The above two paragraphs try to make contract farming the panacea for all the troubles at present faced by Indian farmers. In fact, if one looks more carefully and analyze the implications they are sure to lead to disastrous consequences for India’s polity, society, economy and culture. The constraint of space, however, does not permit us to perform this task.

 The transition towards contract farming began surreptitiously when Pepsi Foods Ltd. entered contract farming business in India by installing a Rs 22 crore state of the art tomato processing plant in Punjab. To meet its demand of tomatoes, it entered contract farming. Soon PepsiCo entered the cultivation of Basmati rice, spices (chillies), oilseeds (groundnuts) and potato.

The BJP has been more enthusiastic about contract farming. The self-proclaimed votary of national pride Narendra Modi, the chief minister of Gujarat, is on record urging the corporates to enter contract farming his state (Business Standard, November 17, 2003). In BJP-ruled state of Madhya Pradesh, Hindustan Lever, a subsidiary of the Anglo-Dutch MNC Unilever, Tata group’s Rallis and ICICI have joined hands in carrying out contract farming for the production of wheat. Under the arrangement, Rallis supplies agricultural inputs and know-how and ICICI provides credit and Hindustan Lever buys up the produce for its food processing units. The National Agricultural Policy of the Government of India visualizes that “Private sector participation will be promoted through contract farming and land leasing arrangements to allow accelerated technology transfer, capital inflow and assured market for crop production, especially of oil seeds, cotton and horticultural crops.”
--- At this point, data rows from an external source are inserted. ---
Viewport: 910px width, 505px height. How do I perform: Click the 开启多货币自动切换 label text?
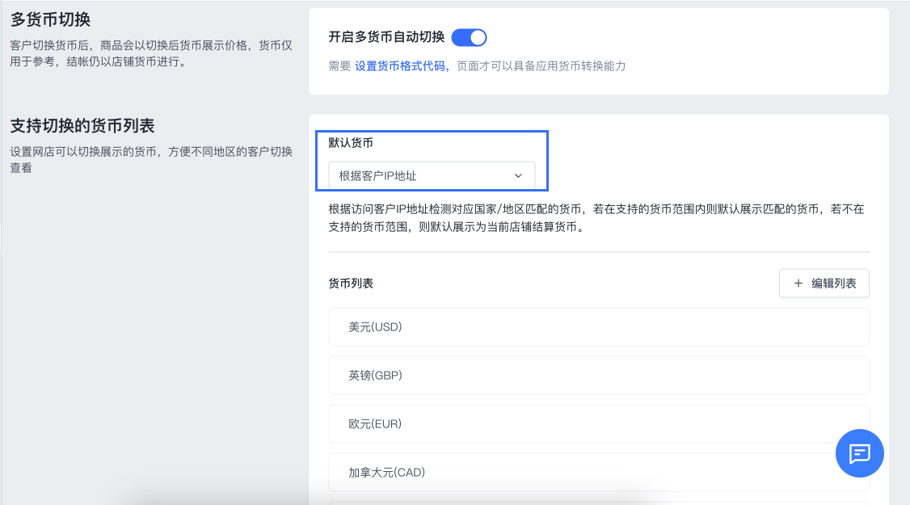tap(386, 37)
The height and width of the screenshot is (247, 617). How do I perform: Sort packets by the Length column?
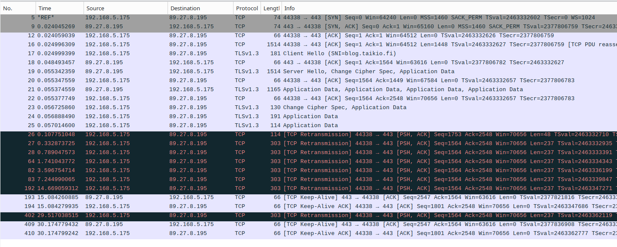271,8
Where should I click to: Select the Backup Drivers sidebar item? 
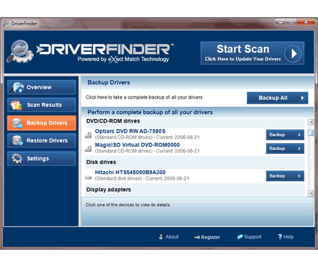click(x=41, y=123)
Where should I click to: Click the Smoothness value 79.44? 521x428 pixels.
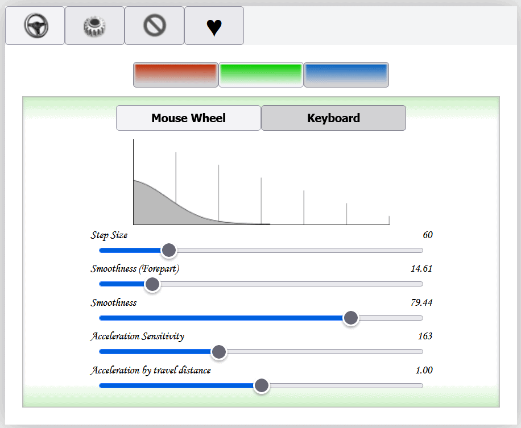click(421, 302)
There are several serious objections to the entry of the corporate sector into agriculture. As has already been referred, the prime aim of the corporate sector will be the maximization of profits by minimizing the costs of production. In this process, employment generation will be the biggest casualty. The present exodus of the unemployed from the rural to urban areas will not only accelerate but also increase manifold and this will have serious repercussions. Second, the relationship between the corporates and the farmers will be on unequal footing. The former will most of the time have its way and dictate terms. In this context one may recollect what happened as a result of enclosure movement in England during the 18th century. Like enclosures contract farming will make farms larger and the farmers fewer. It will uproot small and marginal farmers and landless labourers from the villages. Of course, a number of them will be transformed into agricultural proletariat working for wages on the farms operated by the corporates. 

Before we end, let us quote a few lines from a report “The end of Gandhi’s dream: India’s economic boom and bust—Mahatma’s vision” (Independent, March 20): “India’s big companies talk of the country’s agriculture as a massive untapped resource, with exceptionally fertile land, and tropical fruits, rice and spices that are considered among the world’s best. Insiders say Reliance, one of the major players in India, is planning to move into the farming sector in a big way.” It is anybody’s guess why Anil Ambani of the Reliance has begun distancing himself from Amar Singh-Mulayam Singh outfit.